Vogue International Editor Suzy Menkes is the best-known fashion journalist in the world. After 25 years commenting on fashion for the International Herald Tribune (rebranded recently as The International New York Times), Suzy Menkes now writes exclusively for Vogue online, covering fashion worldwide.
Suzy Menkes at Milan Fashion Week: Day One
26 Февраля 2015
“What I am trying to do is to put something poetic into a powerful, iconic brand. I am really inspired by different time periods, and that’s something we are missing in fashion,” said Alessandro Michele backstage.
This was just before he unleashed his romantic, girlish look, putting his beating fashion heart into filmy fabrics, flower patterns, coats with a pretty decoration at the back and furry loafers that you can bet have brought orders texted in to Gucci already.
The show was an absolute volte-face from the streamlined, crisp, urban Gucci of the last decade, when Alessandro was working under Frida Giannini.
She has now left, and Alessandro convinced François-Henri Pinault, CEO of the Kering luxury group, to give him the chance of a lifetime.
And who wouldn’t succumb to this great romantic?
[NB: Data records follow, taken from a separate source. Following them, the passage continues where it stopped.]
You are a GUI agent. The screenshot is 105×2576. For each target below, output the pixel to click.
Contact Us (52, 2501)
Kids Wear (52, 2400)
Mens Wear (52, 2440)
With his dramatic black curls, intense enthusiasm and vision that encompasses the Renaissance and sweet floral prints, along with the idea of a modern woman who runs to answer her lover at the door, wearing a dress that is part nightgown and part Victorian frock.
“I love Jane Eyre,” said the designer, referring to the heroine of Charlotte Bronte's best-known novel. This style can best be described as ‘attic chic’, hence a tailored, flower-printed jacket with the mark of a fold at the hips, as though the garment had been locked in a trunk for half a century.
Berets perched on the head suggested a young French woman from an earlier era.
The show was engaging in its passion and visual energy. It was not a triumph — that would suggest a more pushy, in-your-face collection, rather than this dream of a gentle woman wearing semi-sheer dresses, handcrafted knits and back-to-the-Seventies trouser suits, or tops and pleated velvet skirts.
All were distinguished by appetising colours, like a ginger coat with fondant-pink fur cuffs, or a petal-like asparagus green skirt with a lilac blouse and red flowers in the hair.
The clothes — including those for men — stood out as young, logo- and status-free, fitting into the dynamic of Hedi Slimane’s Saint Laurent.
But is it Gucci? A bag with a Napoleonic bumblebee? Shoes bobbling with fluffy fur baubles? A whiff of the brocade and velvet from an opulent past?
The question is better asked like this: what is Gucci? Is it primarily a leather company that makes clothes (like Louis Vuitton)? Is it the hot and sexy look that Tom Ford invented in the Nineties, his heyday now a generation ago?
Did Frida Giannini’s chic and slick look better catch the essence of Gucci?
And above all, are Alessandro’s wild, romantic dreams going to stop the fall in Gucci’s sales and profits?
“We are very excited. Alessandro is like a hidden jewel, he was under the radar,” said Marco Bizzarri, Gucci’s CEO, sitting with François-Henri Pinault and his wife Salma Hayek, who was already wearing a trouser suit with navy jacket and wine-red pants from the new collection.
“Business will grow, but we must maintain creativity,” Bizzarri continued. “Even big luxury names cannot do something average.”
I don’t know about the finances, but I warmed instantly to the new designer, for his passion, his enthusiasm and his intelligence.
It has been a long time since luxury seemed so romantic. Alessandro put his heart in the show, and it showed.